Newspapers are in danger of forgetting who their friends are

There are times I fear that we in the newspaper business have forgotten who are friends are.

In our rush to embrace digital and cut costs we have loosened our ties with the people who have been with us for the long haul.

The ones who rise before dawn to take delivery our papers, who marshal an army of youngsters to despatch them in all weathers, who spread the word for us when we have a good story and who suffer the ire of our readers when we raise our cover price.

I am talking, of course, about newsagents.

Like us, they have had a hard time lately. The economic downturn, changing lifestyles and competition from supermarket chains have hit them hard.

Our own plight has not helped either.
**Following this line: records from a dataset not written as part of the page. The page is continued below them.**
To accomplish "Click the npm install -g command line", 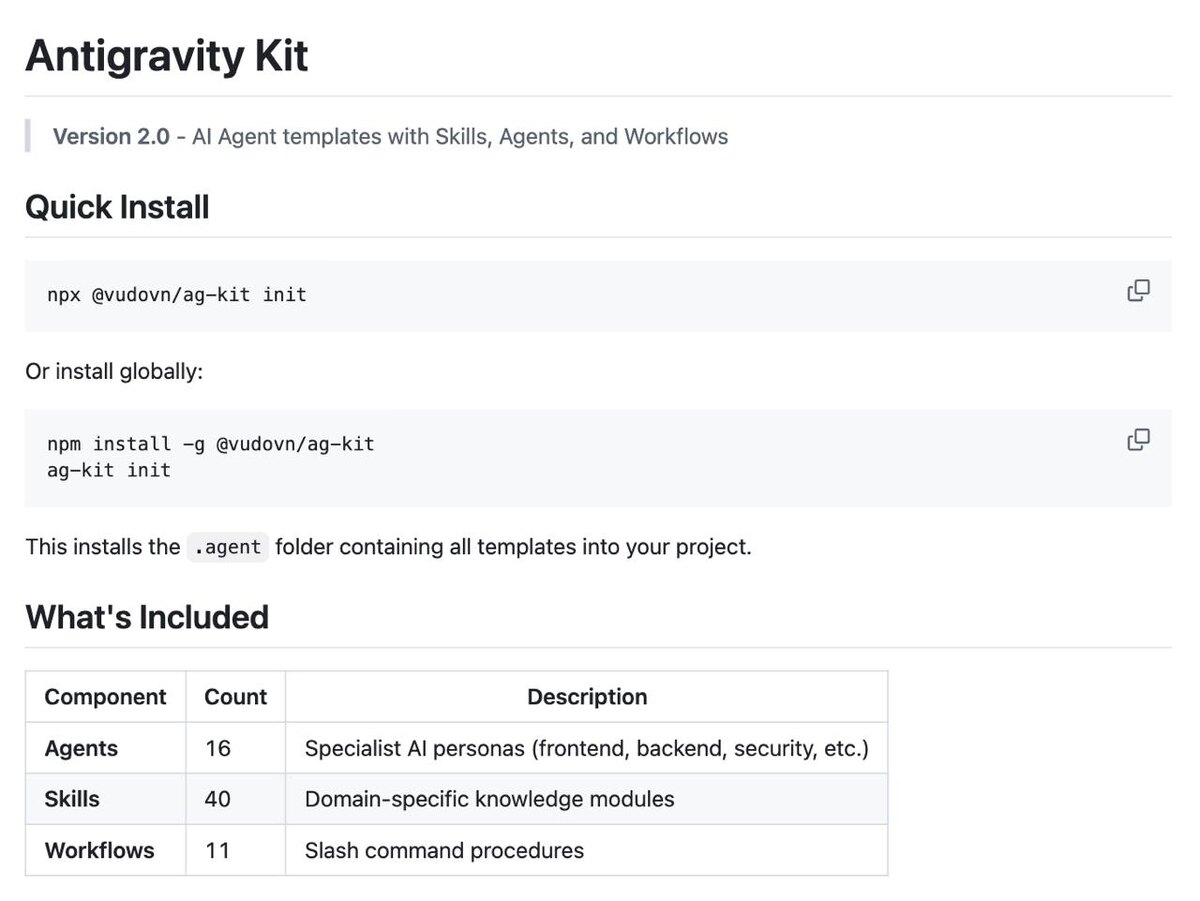I will (211, 443).
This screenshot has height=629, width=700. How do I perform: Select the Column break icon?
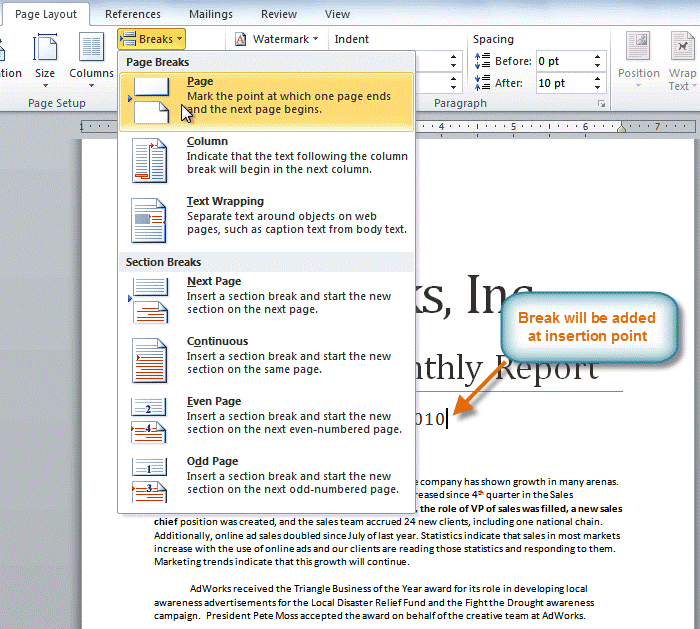click(x=150, y=160)
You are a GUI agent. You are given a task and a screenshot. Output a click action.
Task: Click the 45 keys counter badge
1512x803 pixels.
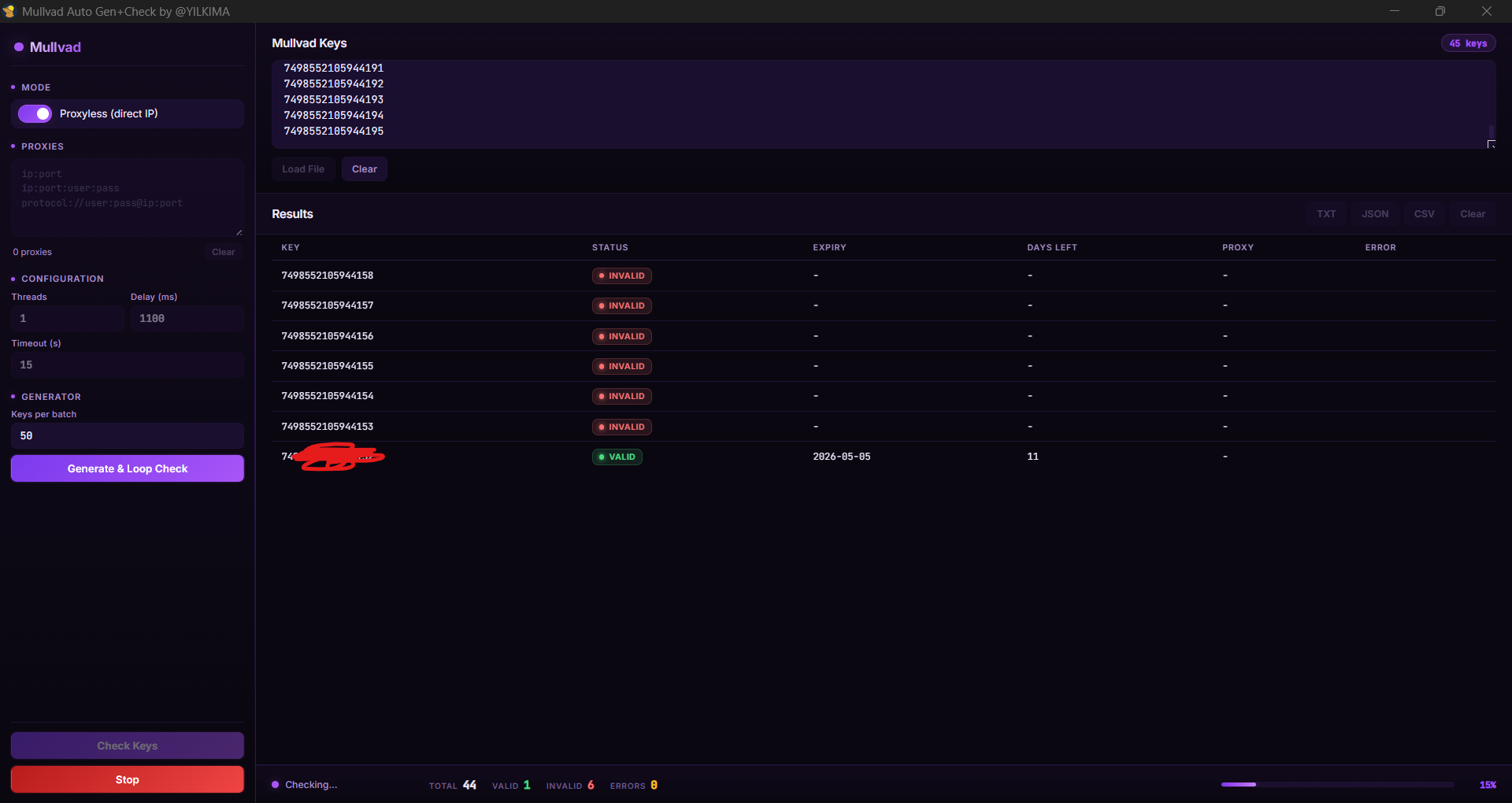click(x=1468, y=43)
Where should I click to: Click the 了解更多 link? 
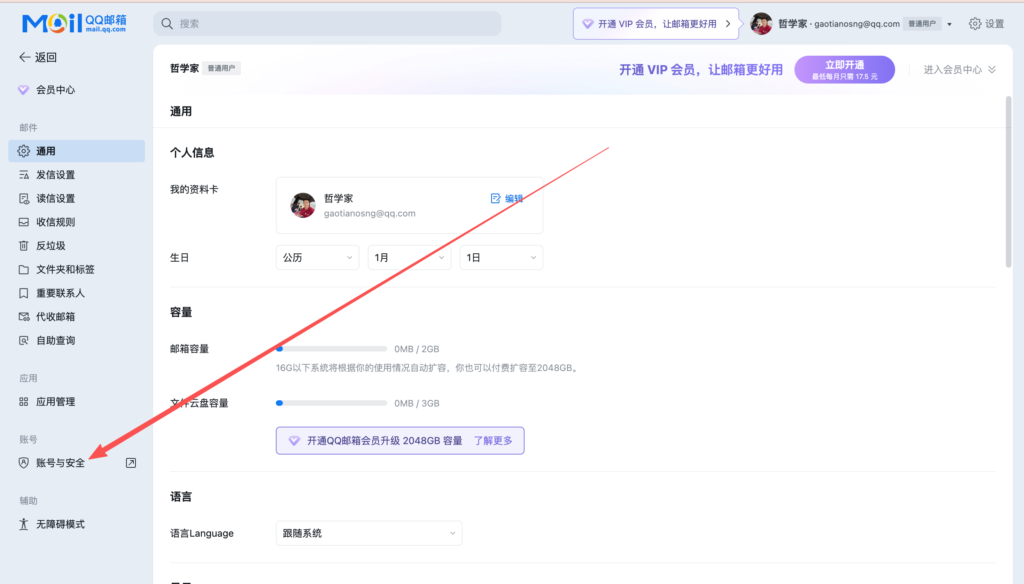[493, 440]
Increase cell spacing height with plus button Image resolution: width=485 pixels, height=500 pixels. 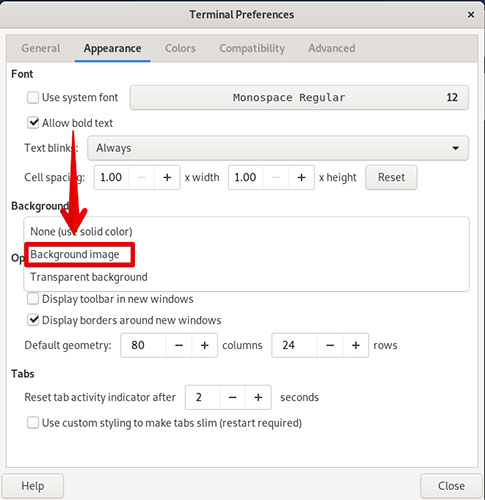(301, 177)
A significant part of their trade comes from newspaper sales (which are declining), and the footfall that newspapers generate.

Some publishers have trimmed newsagents’ margins on sales, and a consequence of our cutting a swathe through our circulation departments is that working relationships with our oldest friends have suffered.

It is all so sad, because a newsagent on our side is a powerful marketing communications resource.  To put it plainly, they can tell readers how wonderful we are, and then let us know if readers agree.

I spent some time visiting newsagents to gauge reaction to a recent cover price increase of one of our newspapers.

It was a rewarding and enlightening experience. The newsagents I met appeared to be much more in touch with their customers than many of us desk-bound journalists in our increasingly distant offices.

They spoke with passion about the importance of local papers, what their customers really want to read about, and why some readers find price rises so hard to stomach.

Newspapers need friends like never before. Let’s be sure we remember who they really are.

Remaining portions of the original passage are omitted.